By the way, I do not know the GHC API well enough to say if it is possible to embed a super small bytecode interpreter, but : - If it is the case, then users who do not want to write scripts can use it. Others would want to compile haskell code, therefore they need GHC anyway. - If it is not, then a cool thing to do for the GHC team would be to add one ;-) In both cases, if someone on haskell-cafe knows the answer, could he write it on the wiki in the page about the ghc api ? Cheers, PE El 07/05/2010, a las 19:22, Brandon S. Allbery KF8NH escribió:
On May 4, 2010, at 01:52 , Maciej Piechotka wrote:
After change of file you have to wait a long time as it compiles and links with yi.

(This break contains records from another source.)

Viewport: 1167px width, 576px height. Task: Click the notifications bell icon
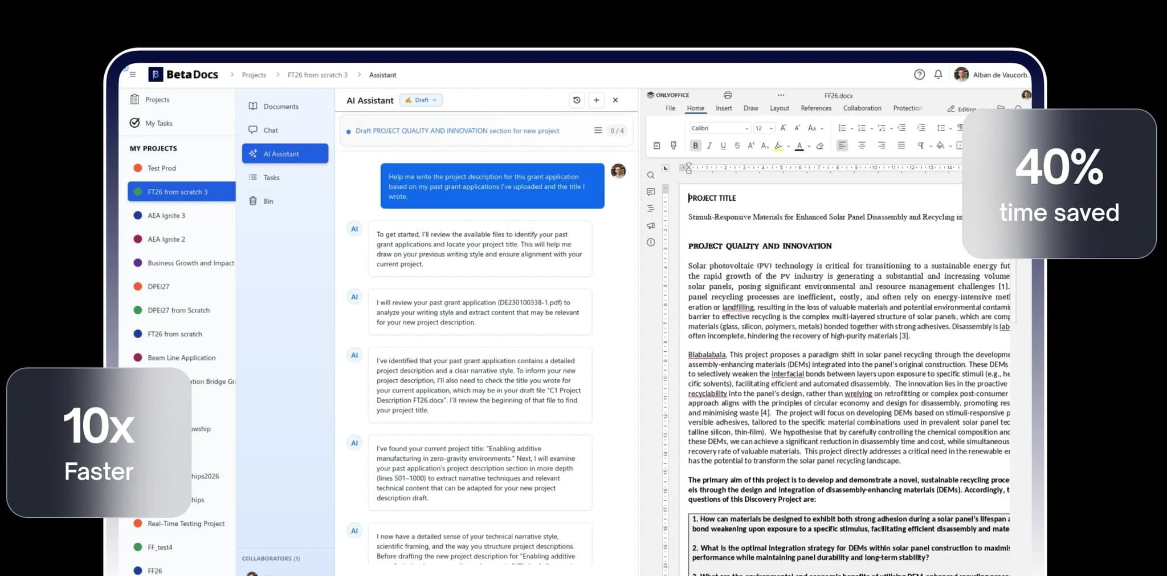click(x=938, y=75)
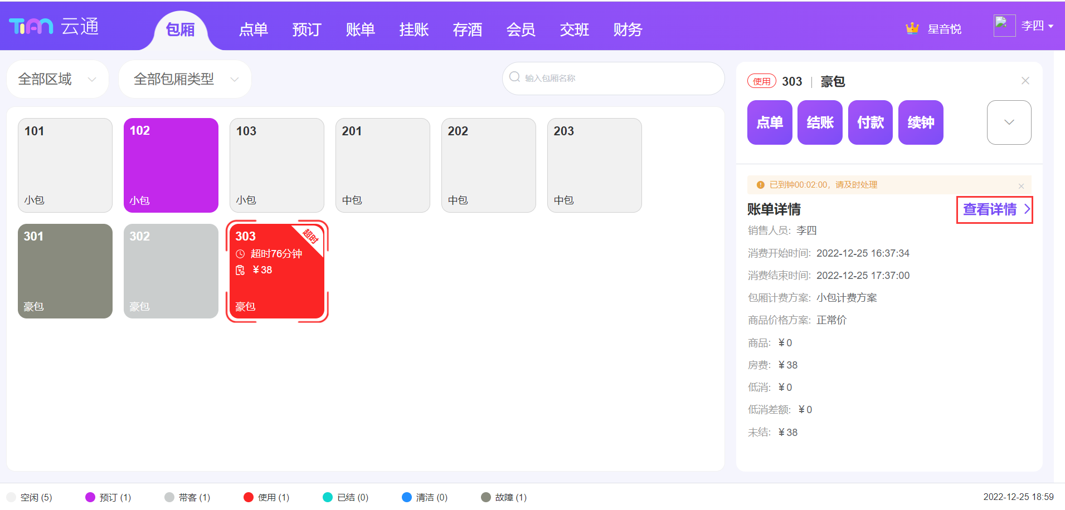Image resolution: width=1065 pixels, height=510 pixels.
Task: Click the crown icon beside 星音悦
Action: point(912,28)

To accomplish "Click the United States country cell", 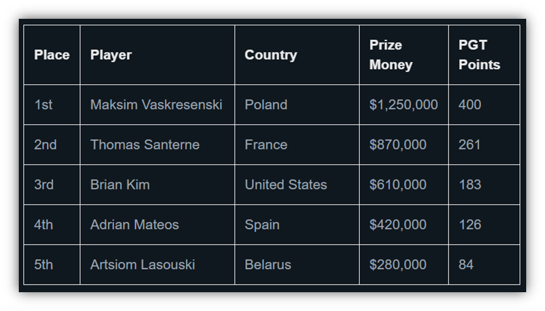I will point(297,185).
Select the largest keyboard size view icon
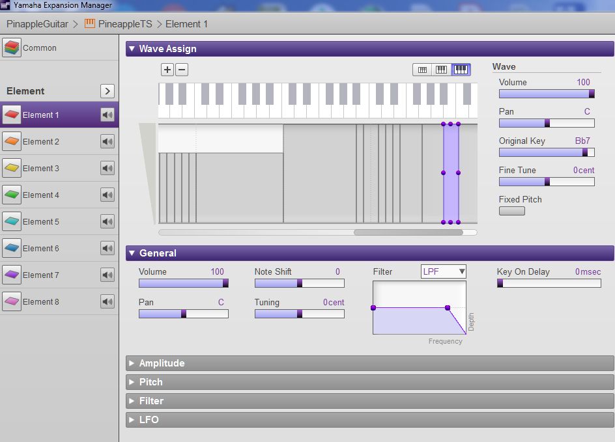Viewport: 615px width, 442px height. pos(461,70)
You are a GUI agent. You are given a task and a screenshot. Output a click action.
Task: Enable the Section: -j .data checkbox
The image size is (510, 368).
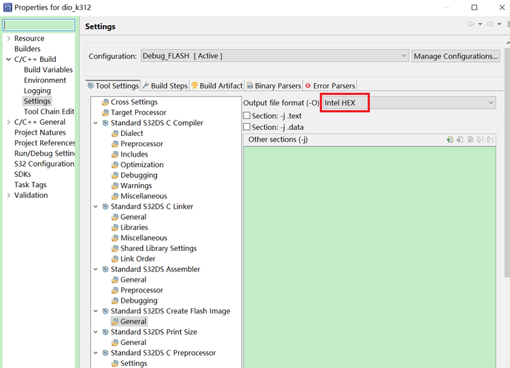tap(248, 127)
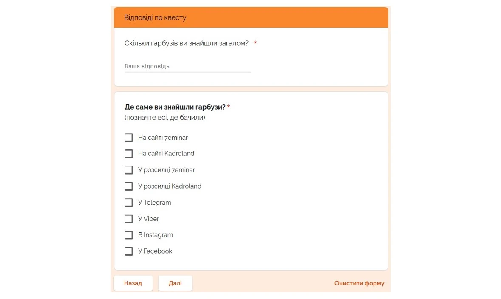
Task: Click the 'Де саме ви знайшли гарбузи?' question title
Action: tap(175, 107)
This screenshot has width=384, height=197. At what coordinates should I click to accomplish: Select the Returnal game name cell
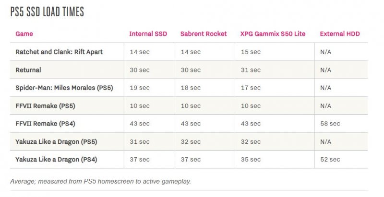pyautogui.click(x=28, y=70)
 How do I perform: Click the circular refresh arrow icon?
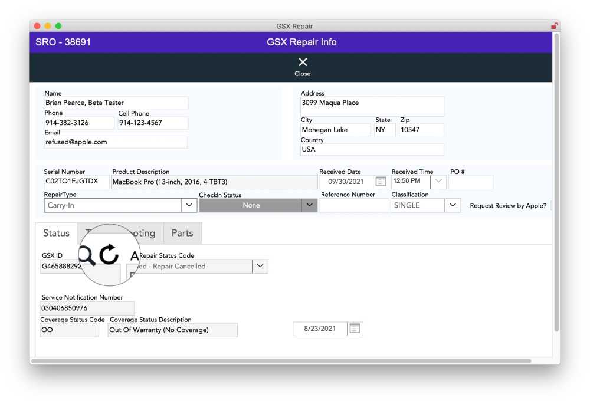pyautogui.click(x=109, y=255)
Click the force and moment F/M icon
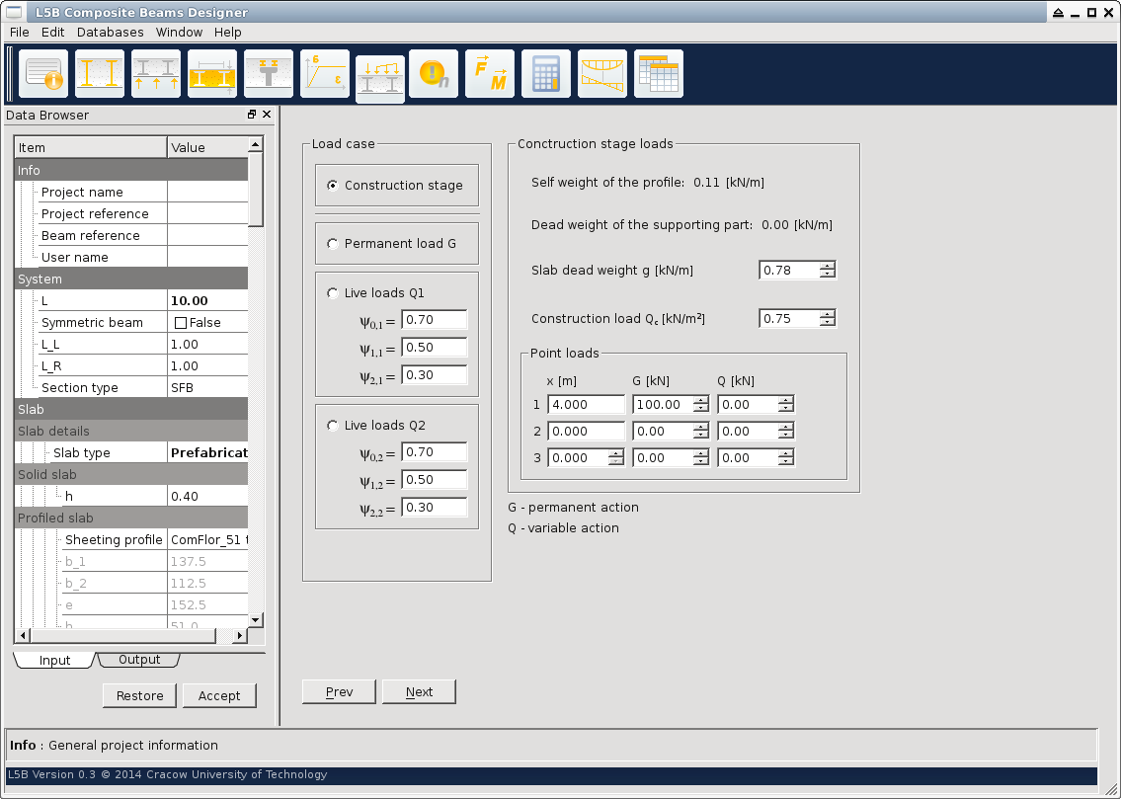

On my system (1 GB of RAM taken by system + 1 GB 'free' + 2 GB swaps, x86-64) it could in some situations it caused OOM. I'd prefer if the code was interpreted by ghci instead of compiled by GHC in this case (it should be as fast as most of the code was compiled anyway).
On the one hand, this is doable with the GHC API. On the other, that more or less means your program contains what amounts to a full copy of GHC.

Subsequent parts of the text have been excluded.